**Task description:**
The lines from the one with "The width and height of the screenshot is (685, 312)." through the last line of the material below, copied exactly and free of pictures, make up the whole answer.

**Supplied material:**
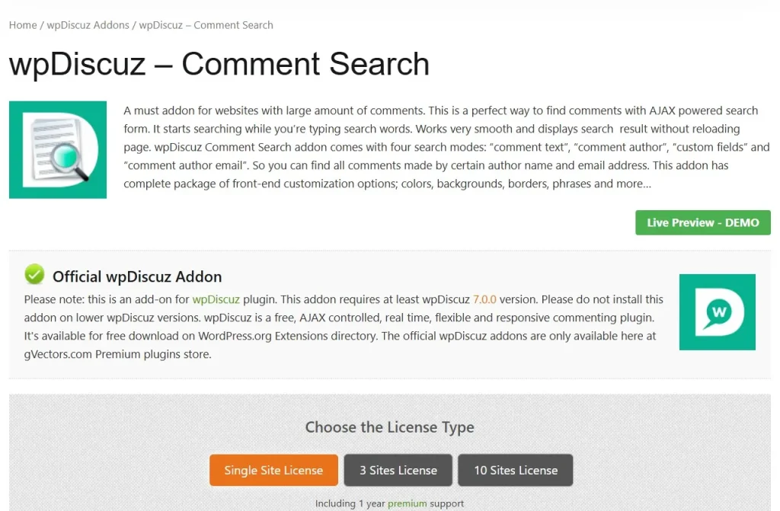Click the page title heading

(x=218, y=65)
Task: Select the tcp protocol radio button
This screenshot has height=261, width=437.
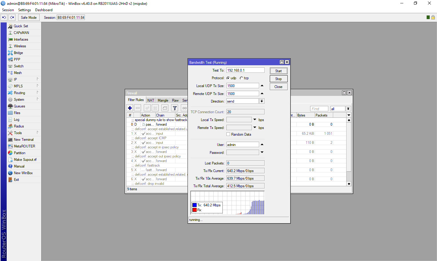Action: [x=241, y=78]
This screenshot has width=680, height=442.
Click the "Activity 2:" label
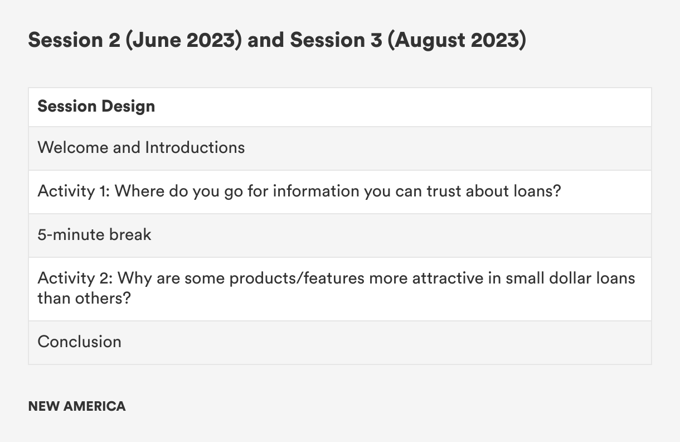tap(75, 277)
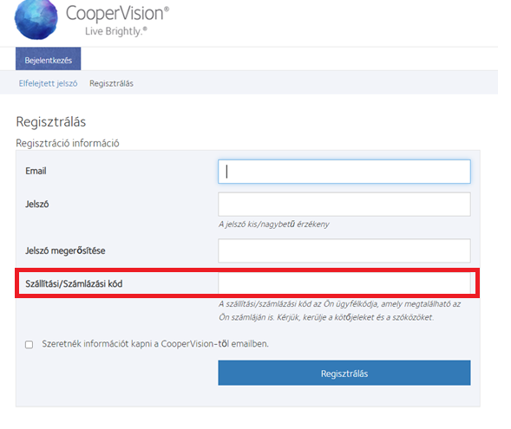Click the Email field label
This screenshot has height=429, width=511.
pos(36,171)
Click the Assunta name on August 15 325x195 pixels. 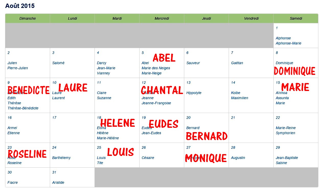282,98

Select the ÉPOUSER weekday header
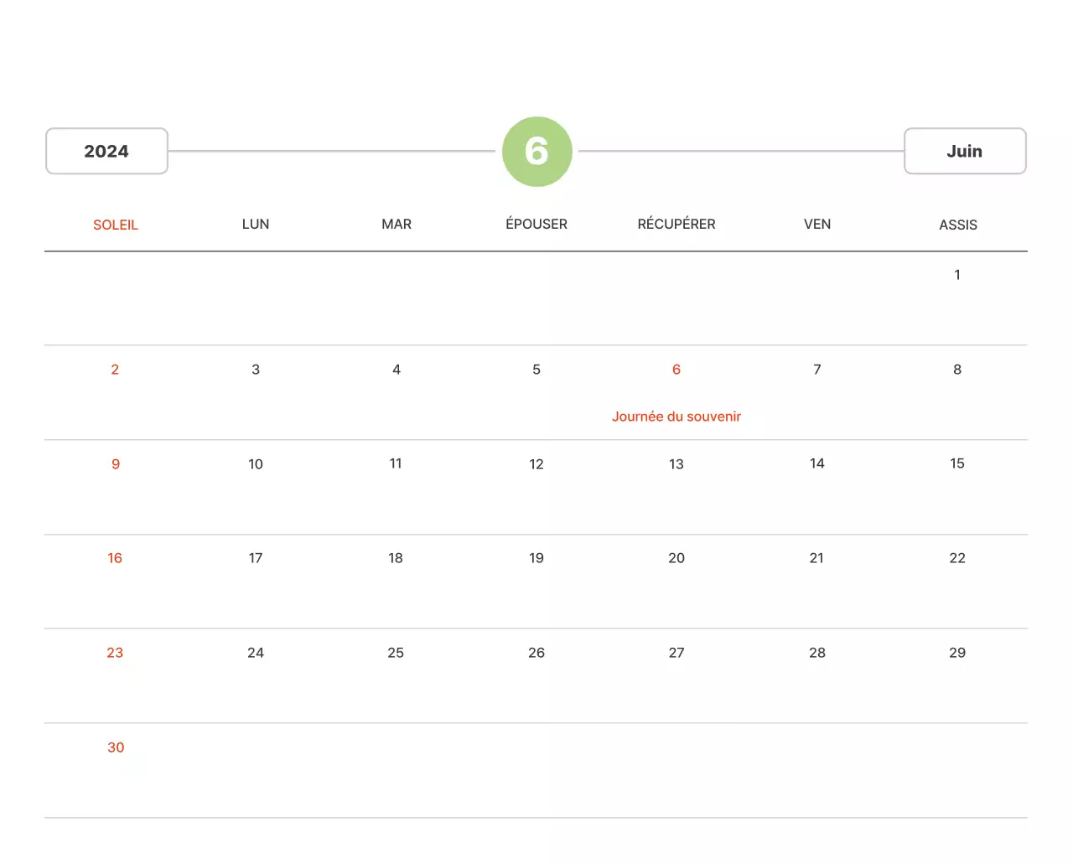tap(537, 224)
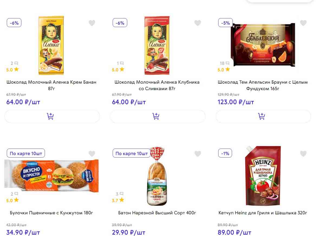The height and width of the screenshot is (236, 320).
Task: Favorite the Аленка Клубника chocolate
Action: pyautogui.click(x=198, y=23)
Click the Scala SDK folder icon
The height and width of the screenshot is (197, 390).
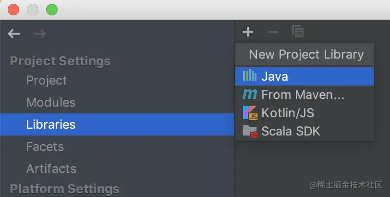pyautogui.click(x=250, y=131)
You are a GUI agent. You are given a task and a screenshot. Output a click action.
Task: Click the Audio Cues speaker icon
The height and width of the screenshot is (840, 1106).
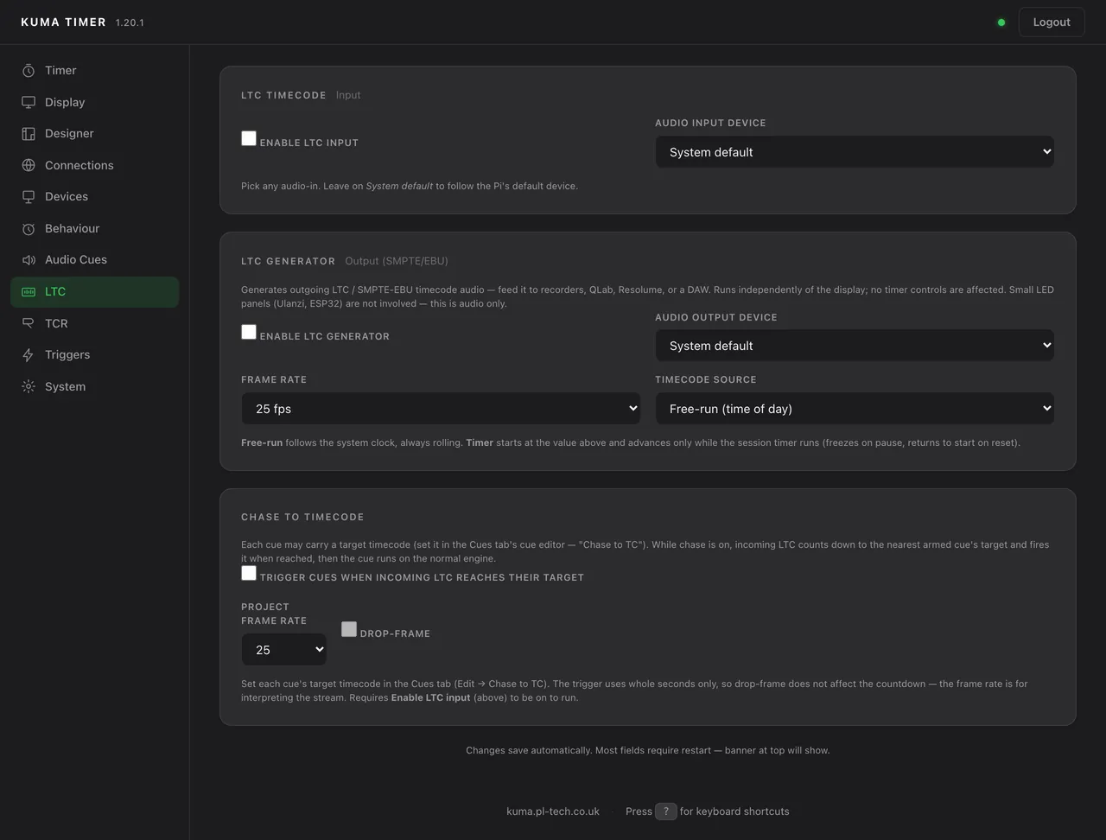point(29,259)
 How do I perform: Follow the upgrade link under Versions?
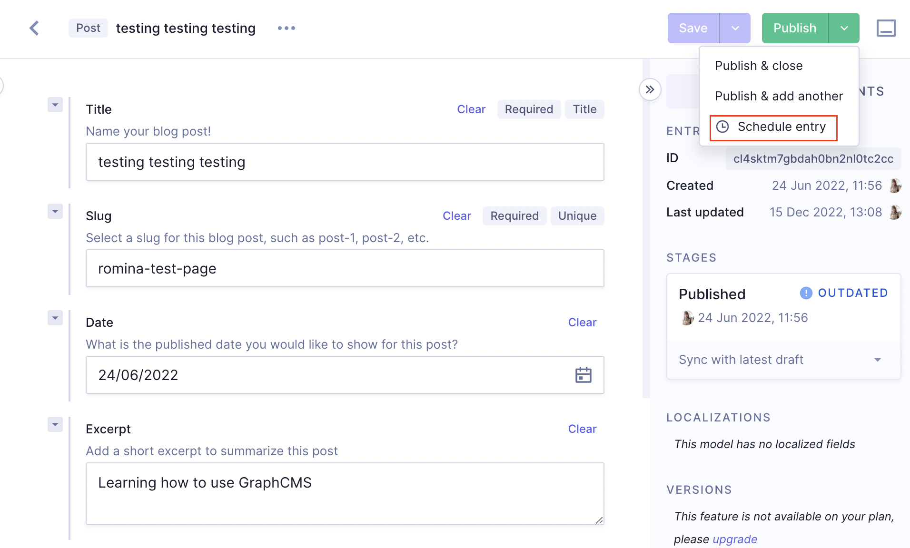[735, 539]
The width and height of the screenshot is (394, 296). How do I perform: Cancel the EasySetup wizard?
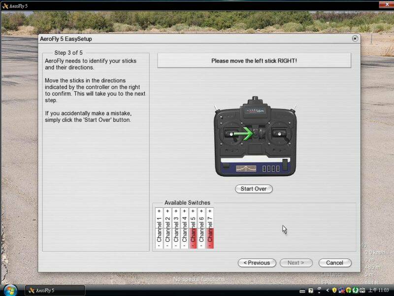[x=334, y=263]
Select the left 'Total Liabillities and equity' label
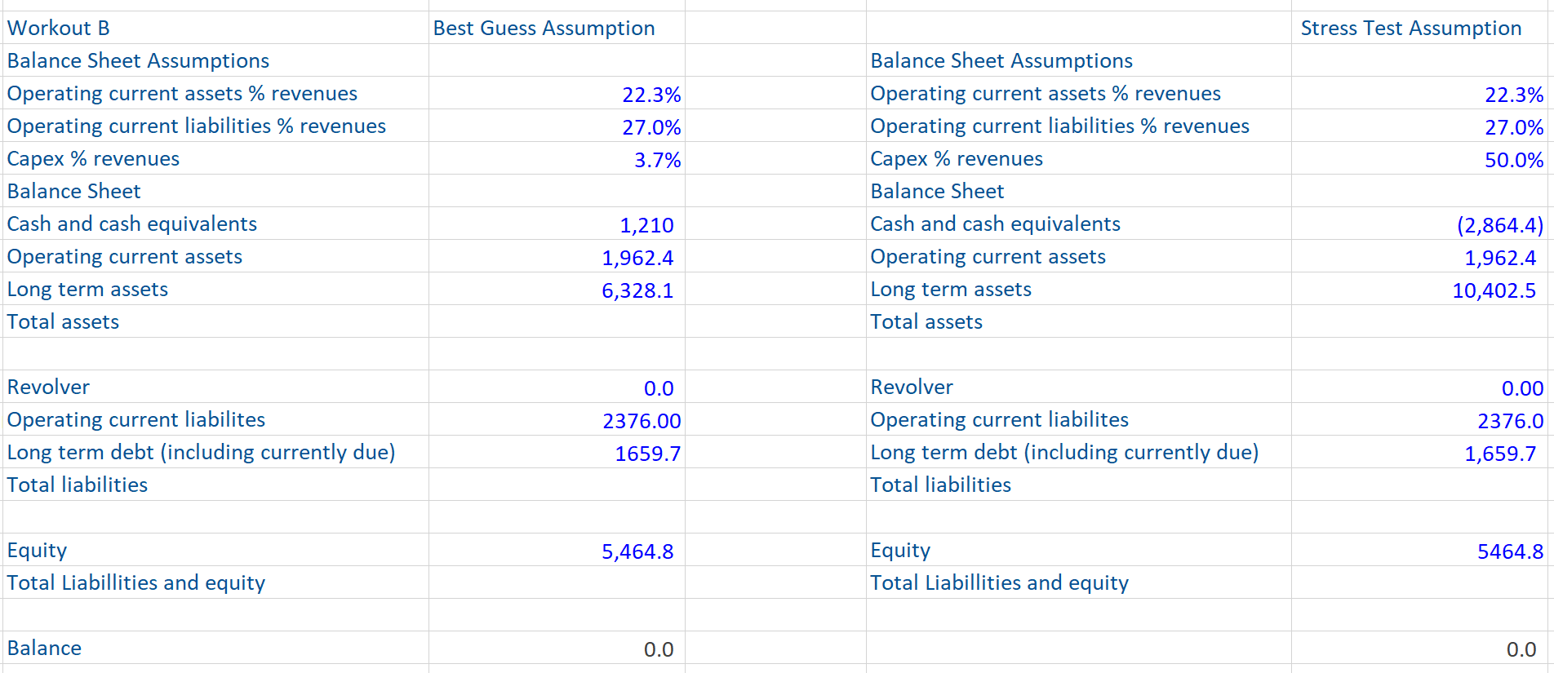1554x673 pixels. point(136,583)
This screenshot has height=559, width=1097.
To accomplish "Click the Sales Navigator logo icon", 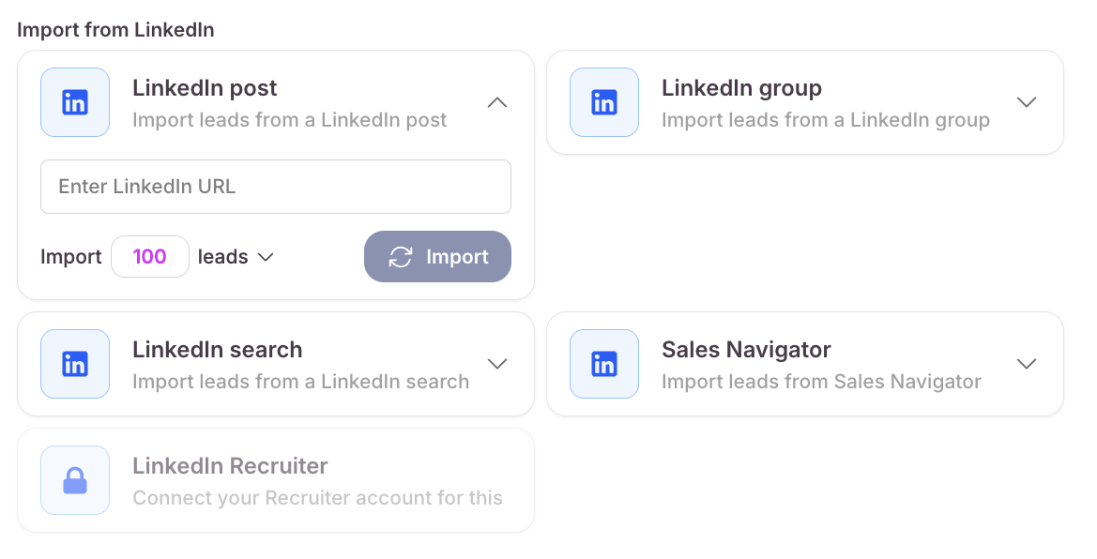I will pos(604,364).
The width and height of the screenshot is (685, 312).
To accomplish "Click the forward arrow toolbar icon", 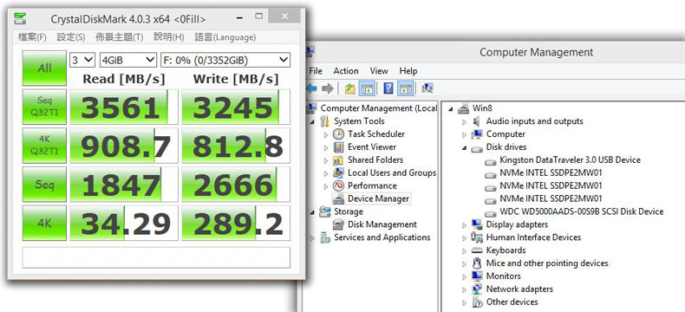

**Output of the exercise:**
The width and height of the screenshot is (685, 312).
To accomplish "Click the forward arrow toolbar icon", 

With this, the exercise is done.